Acara tersebut juga akan diisi oleh Ketua Majelis Ulama Indonesia (MUI) Bima Abdurrahim Haris, Penulis buku Khoirul Anam, Perwakilan dari MUI Pusat Najih Arromdhoni, Ustaz Bunyamin selaku tuan rumah dan tentu saja Kiai Adnan Arsal sebagai narasumber utama.
Haji Adnan secara khusus meminta agar bedah buku ini dilakukan di Bima, sebab warga Bima memiliki banyak jasa terhadap Poso.
“Dulu, saat saya nyatakan warga muslim di Poso dizalimi, banyak orang Bima yang datang dan membantu. Itu tak bisa saya lupakan seumur hidup,” kata Haji Adnan dalam jumpa pers di Hotel Marina, Bima, Nusa Tenggara Barat (NTB), Jumat, (17/9/2021).
Sayangnya, beberapa dari mereka kini justru terlibat dalam gerakan ekstremisme. Haji Adnan tegas menolak gerakan tersebut, ia bahkan menyebut orang-orang yang terlibat di dalamnya bukan lagi muridnya.
Lewat acara bedah buku tersebut, Haji Adnan ingin menegaskan bahwa konflik di Poso sudah selesai dan karenanya tak perlu diduplikasi di Bima, atau wilayah lain di Indonesia.
Ia juga berharap masyarakat secara keseluruhan dapat memahami bahwa kini Poso sudah menjadi daerah yang damai, sedang membangun peradaban baru yang mengedepankan kemajemukan, moderasi dan pendidikan bagi warganya agar tidak mudah terhasut dengan ajakan-ajakan konflik horizontal di masa mendatang.
“Apa pun motifnya, tidak ada ruang untuk konflik di Poso, terlebih, di bumi Indonesia,” ujarnya.
Dalam kesempatan yang sama, Pengurus Ponpes Al Madinah Uztaz Bunyamin menyampaikan, bahwa hingga kini, tak kurang dari 25 warga Bima masih ada di Poso. Sebagian dari mereka adalah santri-santri dari Ponpes Al Madinah, padahal tidak ada anjuran atau perintah untuk datang ke Poso dari Ponpes.

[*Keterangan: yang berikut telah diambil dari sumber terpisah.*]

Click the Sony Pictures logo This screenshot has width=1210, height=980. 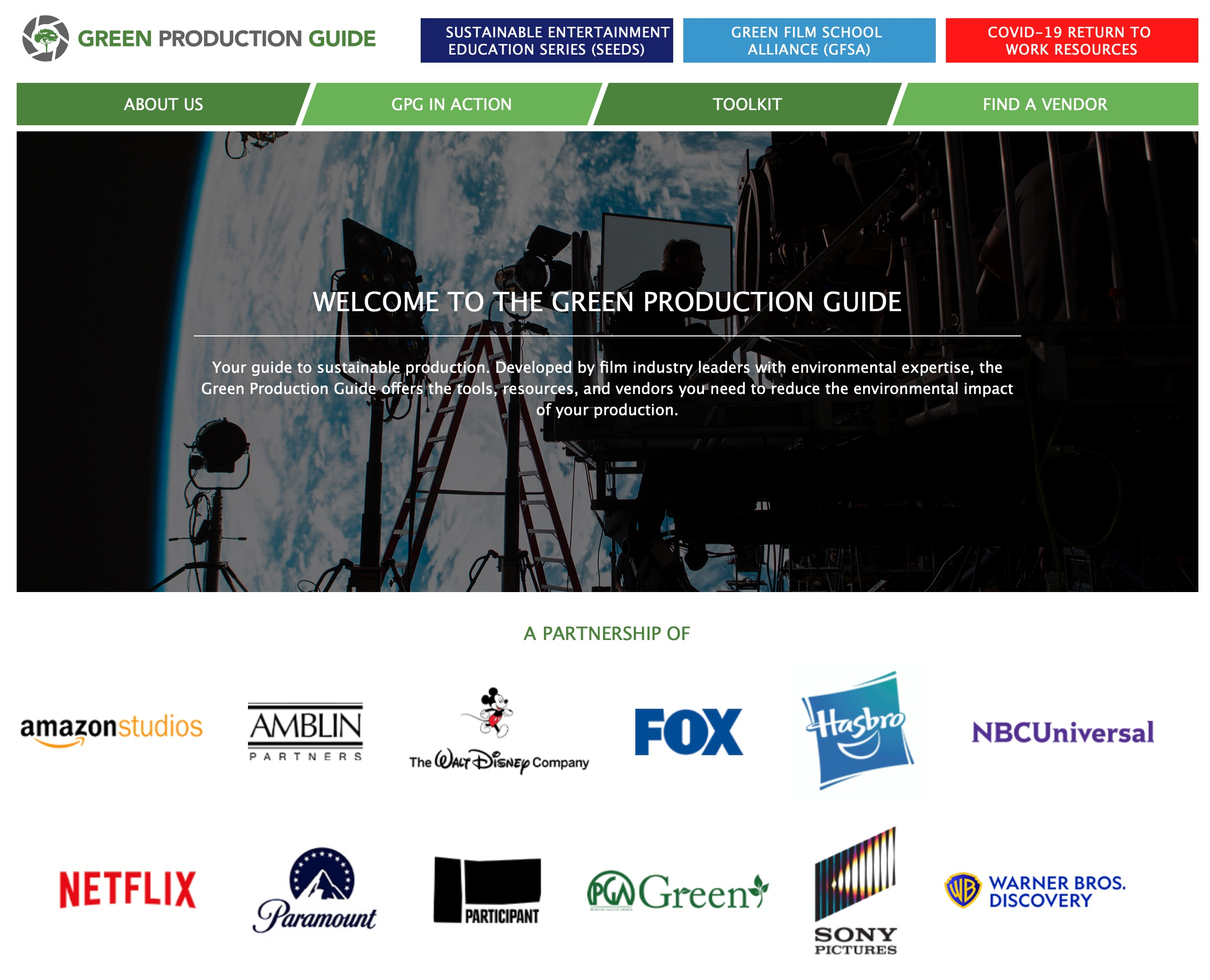pyautogui.click(x=855, y=892)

“Kami tidak pernah meminta para santri untuk berangkat ke Poso, itu semua inisiatif mereka karena termakan hasutan dari pihak yang ingin Poso menjadi wilayah konflik berkepanjangan,” ungkapnya.
Kemudian, penulis buku, Khoirul Anam berharap besar dengan adanya acara bedah buku tersebut bisa memberikan perspektif terbuka kepada siapapun tentang kondisi Poso dan berbagai stigma negatifnya selama ini.
“Harapannya dengan bedah buku tersebut, stigma negatif Poso sebagai daerah konflik akan luntur dan masyarakat Indonesia pada umumnya dapat melihat Poso sebagai daerah yang aman dan nyaman. Bumi Sintuwu Maroso itu asri, sangat menarik untuk dikunjungi, bahkan ditinggali,” terang Anam.
Hingga berita ini diturunkan, Buku Haji Adnan sudah menjadi best seller di banyak kota besar di Indonesia.